● **What is being asked**:
Revise the material below by changing each "How do I perform" to "How can I do". Leave everything else exactly the same.
+++ Recorded data +++
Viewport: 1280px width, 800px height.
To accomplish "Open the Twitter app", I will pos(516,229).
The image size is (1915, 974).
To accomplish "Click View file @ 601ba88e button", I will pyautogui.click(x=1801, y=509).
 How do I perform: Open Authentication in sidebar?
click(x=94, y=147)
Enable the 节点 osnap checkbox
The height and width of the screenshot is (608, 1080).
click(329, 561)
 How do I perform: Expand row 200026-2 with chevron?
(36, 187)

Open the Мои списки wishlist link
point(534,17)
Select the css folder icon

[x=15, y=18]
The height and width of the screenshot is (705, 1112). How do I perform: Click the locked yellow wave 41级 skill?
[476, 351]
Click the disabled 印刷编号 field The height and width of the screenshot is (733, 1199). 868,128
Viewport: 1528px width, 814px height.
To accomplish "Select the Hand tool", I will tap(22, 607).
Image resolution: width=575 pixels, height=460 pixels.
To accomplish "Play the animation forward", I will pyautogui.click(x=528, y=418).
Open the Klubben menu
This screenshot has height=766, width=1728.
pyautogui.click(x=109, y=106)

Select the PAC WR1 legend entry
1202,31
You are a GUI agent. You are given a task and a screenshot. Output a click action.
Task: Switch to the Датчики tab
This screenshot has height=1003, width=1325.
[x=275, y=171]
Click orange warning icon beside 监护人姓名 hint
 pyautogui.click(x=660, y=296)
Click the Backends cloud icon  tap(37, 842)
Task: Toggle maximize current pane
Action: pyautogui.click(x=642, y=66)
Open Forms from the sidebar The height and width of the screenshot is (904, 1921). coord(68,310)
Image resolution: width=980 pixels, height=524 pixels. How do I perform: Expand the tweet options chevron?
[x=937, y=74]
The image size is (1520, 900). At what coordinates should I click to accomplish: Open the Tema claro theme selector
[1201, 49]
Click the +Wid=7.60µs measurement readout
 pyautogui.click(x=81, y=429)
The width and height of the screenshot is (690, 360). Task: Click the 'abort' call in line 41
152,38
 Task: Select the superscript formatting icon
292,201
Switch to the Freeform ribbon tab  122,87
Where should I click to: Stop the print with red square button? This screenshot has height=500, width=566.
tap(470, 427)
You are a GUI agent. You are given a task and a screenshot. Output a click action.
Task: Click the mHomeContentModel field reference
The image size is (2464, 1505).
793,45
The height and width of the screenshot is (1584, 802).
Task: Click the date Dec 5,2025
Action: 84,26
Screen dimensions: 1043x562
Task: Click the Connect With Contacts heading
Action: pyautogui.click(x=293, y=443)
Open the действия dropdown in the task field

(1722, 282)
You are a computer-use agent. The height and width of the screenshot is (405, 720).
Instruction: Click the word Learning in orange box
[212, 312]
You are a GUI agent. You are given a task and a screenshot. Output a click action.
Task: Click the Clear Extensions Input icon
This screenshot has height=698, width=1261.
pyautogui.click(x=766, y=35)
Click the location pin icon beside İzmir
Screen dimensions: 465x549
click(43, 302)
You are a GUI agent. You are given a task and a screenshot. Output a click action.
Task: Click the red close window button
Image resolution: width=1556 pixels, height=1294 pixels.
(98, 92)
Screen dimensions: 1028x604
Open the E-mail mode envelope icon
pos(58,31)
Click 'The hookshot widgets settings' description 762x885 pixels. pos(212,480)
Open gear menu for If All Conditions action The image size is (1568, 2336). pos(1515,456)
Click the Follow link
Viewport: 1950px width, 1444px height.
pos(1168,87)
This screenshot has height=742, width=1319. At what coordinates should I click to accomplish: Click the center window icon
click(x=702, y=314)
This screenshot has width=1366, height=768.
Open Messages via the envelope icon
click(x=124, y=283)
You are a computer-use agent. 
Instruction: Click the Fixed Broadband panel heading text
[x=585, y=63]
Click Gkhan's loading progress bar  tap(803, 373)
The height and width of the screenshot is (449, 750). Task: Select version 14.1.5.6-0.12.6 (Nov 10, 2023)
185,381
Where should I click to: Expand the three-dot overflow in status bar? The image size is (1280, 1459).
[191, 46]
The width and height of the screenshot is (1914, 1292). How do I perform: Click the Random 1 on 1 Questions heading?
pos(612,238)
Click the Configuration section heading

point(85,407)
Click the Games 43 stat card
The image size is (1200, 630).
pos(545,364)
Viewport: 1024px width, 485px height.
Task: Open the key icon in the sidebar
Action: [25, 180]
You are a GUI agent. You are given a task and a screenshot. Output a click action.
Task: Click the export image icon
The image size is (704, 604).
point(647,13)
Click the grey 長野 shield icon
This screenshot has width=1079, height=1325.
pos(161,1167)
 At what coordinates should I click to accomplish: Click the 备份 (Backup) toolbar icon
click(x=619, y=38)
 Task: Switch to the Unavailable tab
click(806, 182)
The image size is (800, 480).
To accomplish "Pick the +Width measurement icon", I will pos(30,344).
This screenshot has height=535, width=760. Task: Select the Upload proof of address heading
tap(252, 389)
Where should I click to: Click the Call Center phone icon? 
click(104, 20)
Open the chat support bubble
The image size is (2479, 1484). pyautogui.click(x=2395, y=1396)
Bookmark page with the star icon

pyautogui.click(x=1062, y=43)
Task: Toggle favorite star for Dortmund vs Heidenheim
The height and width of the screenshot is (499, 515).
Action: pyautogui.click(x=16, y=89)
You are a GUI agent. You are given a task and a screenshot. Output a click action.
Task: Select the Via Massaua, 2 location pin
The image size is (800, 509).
+++
● **Correct output**:
Viewport: 1280px width, 800px height.
To accomplish "Open the Twitter app", I will pos(516,229).
The image size is (1915, 974).
To accomplish "Click View file @ 601ba88e button", I will pyautogui.click(x=1801, y=509).
 How can I do: Open Authentication in sidebar?
click(x=94, y=147)
Enable the 节点 osnap checkbox
The height and width of the screenshot is (608, 1080).
click(329, 561)
 How can I do: Expand row 200026-2 with chevron?
(36, 187)

Open the Мои списки wishlist link
point(534,17)
Select the css folder icon

[x=15, y=18]
The height and width of the screenshot is (705, 1112). How can I do: Click the locked yellow wave 41级 skill?
[476, 351]
Click the disabled 印刷编号 field The height and width of the screenshot is (733, 1199). 868,128
Viewport: 1528px width, 814px height.
To accomplish "Select the Hand tool", I will tap(22, 607).
Image resolution: width=575 pixels, height=460 pixels.
To accomplish "Play the animation forward", I will pyautogui.click(x=528, y=418).
Open the Klubben menu
This screenshot has height=766, width=1728.
pyautogui.click(x=109, y=106)

Select the PAC WR1 legend entry
1202,31
You are a GUI agent. You are given a task and a screenshot. Output a click action.
Task: Switch to the Датчики tab
This screenshot has height=1003, width=1325.
[x=275, y=171]
Click orange warning icon beside 监护人姓名 hint
 pyautogui.click(x=660, y=296)
Click the Backends cloud icon  tap(37, 842)
Task: Toggle maximize current pane
Action: pyautogui.click(x=642, y=66)
Open Forms from the sidebar The height and width of the screenshot is (904, 1921). coord(68,310)
Image resolution: width=980 pixels, height=524 pixels. How can I do: Expand the tweet options chevron?
[x=937, y=74]
The image size is (1520, 900). At what coordinates should I click to accomplish: Open the Tema claro theme selector
[1201, 49]
Click the +Wid=7.60µs measurement readout
 pyautogui.click(x=81, y=429)
The width and height of the screenshot is (690, 360). Task: Click the 'abort' call in line 41
152,38
 Task: Select the superscript formatting icon
292,201
Switch to the Freeform ribbon tab  122,87
Where should I click to: Stop the print with red square button? This screenshot has height=500, width=566.
tap(470, 427)
You are a GUI agent. You are given a task and a screenshot. Output a click action.
Task: Click the mHomeContentModel field reference
The image size is (2464, 1505).
793,45
The height and width of the screenshot is (1584, 802).
Task: Click the date Dec 5,2025
Action: 84,26
Screen dimensions: 1043x562
Task: Click the Connect With Contacts heading
Action: pyautogui.click(x=293, y=443)
Open the действия dropdown in the task field

(1722, 282)
You are a computer-use agent. The height and width of the screenshot is (405, 720).
Instruction: Click the word Learning in orange box
[212, 312]
You are a GUI agent. You are given a task and a screenshot. Output a click action.
Task: Click the Clear Extensions Input icon
This screenshot has height=698, width=1261.
pyautogui.click(x=766, y=35)
Click the location pin icon beside İzmir
Screen dimensions: 465x549
click(43, 302)
You are a GUI agent. You are given a task and a screenshot. Output a click action.
Task: Click the red close window button
Image resolution: width=1556 pixels, height=1294 pixels.
(98, 92)
Screen dimensions: 1028x604
Open the E-mail mode envelope icon
pos(58,31)
Click 'The hookshot widgets settings' description 762x885 pixels. pos(212,480)
Open gear menu for If All Conditions action The image size is (1568, 2336). pos(1515,456)
Click the Follow link
Viewport: 1950px width, 1444px height.
pos(1168,87)
This screenshot has height=742, width=1319. At what coordinates should I click to accomplish: Click the center window icon
click(x=702, y=314)
This screenshot has width=1366, height=768.
Open Messages via the envelope icon
click(x=124, y=283)
You are a computer-use agent. 
Instruction: Click the Fixed Broadband panel heading text
[x=585, y=63]
Click Gkhan's loading progress bar  tap(803, 373)
The height and width of the screenshot is (449, 750). Task: Select version 14.1.5.6-0.12.6 (Nov 10, 2023)
185,381
Where should I click to: Expand the three-dot overflow in status bar? The image size is (1280, 1459).
[191, 46]
The width and height of the screenshot is (1914, 1292). How can I do: Click the Random 1 on 1 Questions heading?
pos(612,238)
Click the Configuration section heading

point(85,407)
Click the Games 43 stat card
The image size is (1200, 630).
pos(545,364)
Viewport: 1024px width, 485px height.
Task: Open the key icon in the sidebar
Action: [25, 180]
You are a GUI agent. You are given a task and a screenshot. Output a click action.
Task: Click the export image icon
The image size is (704, 604).
point(647,13)
Click the grey 長野 shield icon
This screenshot has width=1079, height=1325.
pos(161,1167)
 At what coordinates should I click to accomplish: Click the 备份 (Backup) toolbar icon
click(x=619, y=38)
 Task: Switch to the Unavailable tab
click(806, 182)
The image size is (800, 480).
To accomplish "Pick the +Width measurement icon", I will pos(30,344).
This screenshot has height=535, width=760. Task: Select the Upload proof of address heading
tap(252, 389)
Where should I click to: Click the Call Center phone icon? 
click(104, 20)
Open the chat support bubble
The image size is (2479, 1484). pyautogui.click(x=2395, y=1396)
Bookmark page with the star icon

pyautogui.click(x=1062, y=43)
Task: Toggle favorite star for Dortmund vs Heidenheim
The height and width of the screenshot is (499, 515).
Action: pyautogui.click(x=16, y=89)
You are a GUI agent. You are given a task and a screenshot. Output a click action.
Task: Select the Via Massaua, 2 location pin
The image size is (800, 509).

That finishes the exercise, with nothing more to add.